Muitos chegavam, outros partiam. Não dava para dar bom dia a ninguém, mesmo as
caras sendo repetidas ao longo dos quatro anos que transitei afoito naquela estação.
O ônibus
era o azulão da CTC. A linha era a 133, Rodoviária/Largo do Machado/via Rio
Comprido. Pra garantir um lugar sentado na lotação era preciso enfrentar a fila
no terminal, mesmo assim era difícil ir sentado. O ônibus saia lotado. Ao
volante um motorista baixinho e metido a piloto de corrida. Bigode era o nome
dele. Quando ele arrancava com o ônibus sabíamos que iríamos viver uma pequena
aventura nas suas mãos. Bigode se sentia um Deus ao volante. Conduzia a gente
como se fôssemos gado indo para o matadouro. Sempre com a picardia do carioca,
dirigia e contava vantagens para aqueles passageiros que ficavam mais próximo
da frente da condução.
O ônibus
saia de Santo Cristo rumo a Leopoldina, passando por cima do viaduto da
Francisco Bicalho. Com o motor na traseira e soltando mais fumaça que um trem
movido a carvão, Bigode fazia o troço andar.
A galera
se empolgava e incentivava a cada curva.
Ele subia
o viaduto embalado e descia numa velocidade que dava a impressão que a morte
estava bem próxima pra todos nós, pobres passageiros.
Bigode
passava em frente ao Batalhão de São Cristóvão sem reduzir a velocidade, sem se
importar com uma curva de 90 graus que teria que fazer para alcançar a gare da
Leopoldina. Sorte nossa se o sinal, após o batalhão, estivesse vermelho, pois
ele seria obrigado a parar, mas ele cronometrava o tempo e, quase sempre,
conseguia pegar o semáforo verde. Do jeito que ele vinha entrava na curva com
aquele ônibus largo fazendo roçar a lateral da sua carroceria no asfalto.

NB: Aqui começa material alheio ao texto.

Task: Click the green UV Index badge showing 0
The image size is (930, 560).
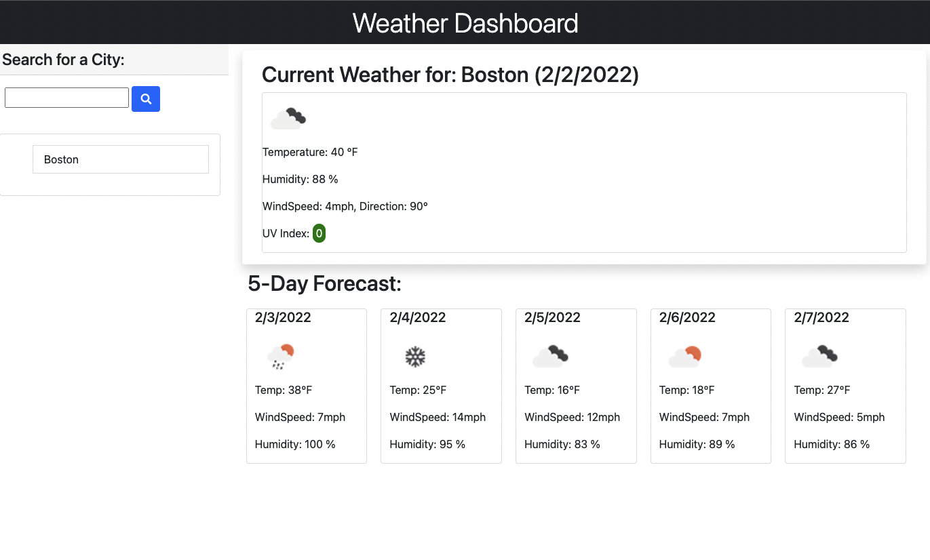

Aquilo levava a turma ao delírio. Varias foram as vezes que fui parar em cima
de quem estava sentado por não aguentar segurar as barras de segurança do salão
da condução, que todos ali chamavam de “putaquepariu”.
A viagem
seguia e Bigode parava no ponto em frente a estação. Suas freadas pra frear
faziam tanto barulho que parecia que o motor ia se soltar e nos atingir. Ali na
estação, o que já estava lotado, entornava. Era um em cima do outro. Eu já
pensava em como iria descer quando chegasse a minha vez.
Bigode
partia em direção a estação do metrô do Estácio. Lá pelo menos desciam muitos e
subiam outros tantos. Bigode não parava de tagarelar com os passageiros e a
gritar com o trocador. Contava vantagens sobre outras linhas que havia atuado.
Suado, levava uma toalha no pescoço e parecia dirigir em pé nas pontas dos
dedos. Quando estávamos na Paulo de Frontin, debaixo do famoso viaduto, eu já
estava próximo do meu destino.
A minha
viagem era curta. Com o tempo já conhecia vários passageiros. Sempre tinha
alguém pra segurar minha mochila ou sacola com meus livros. Quando descia em
frente a Faculdade me despedia de Bigode, ele abria a porta e não parava o
ônibus no ponto, eu pulava e ele acelerava de novo. Só me restava pensar como
se daria a viagem dali pra frente, subindo em direção ao Cosme Velho e descendo
em Laranjeiras com aquele louco de camisa azul, aberta no peito e, com calça
preta de tergal, domando um ônibus velho, quadrado e barulhento por ruas
apertadas.
O Largo
do Machado ficava do outro lado do morro. De um lado era subida e do outro só
descida. Confesso que nunca completei o percurso, mas bem gostaria. Viajei
nessa linha por quase todo meu período da faculdade.
Com o fim
da encampação houve a saída da CTC e entrou outra empresa. Bigode ainda
resistiu um pouco na linha, mas depois sumiu. Dizem que, por ironia do destino,
foi dirigir a lotação de Paciência, como se isso fosse possível ele.
Foi
durante aqueles anos, que na pratica, aprendi um pouco do verdadeiro espirito
do carioca.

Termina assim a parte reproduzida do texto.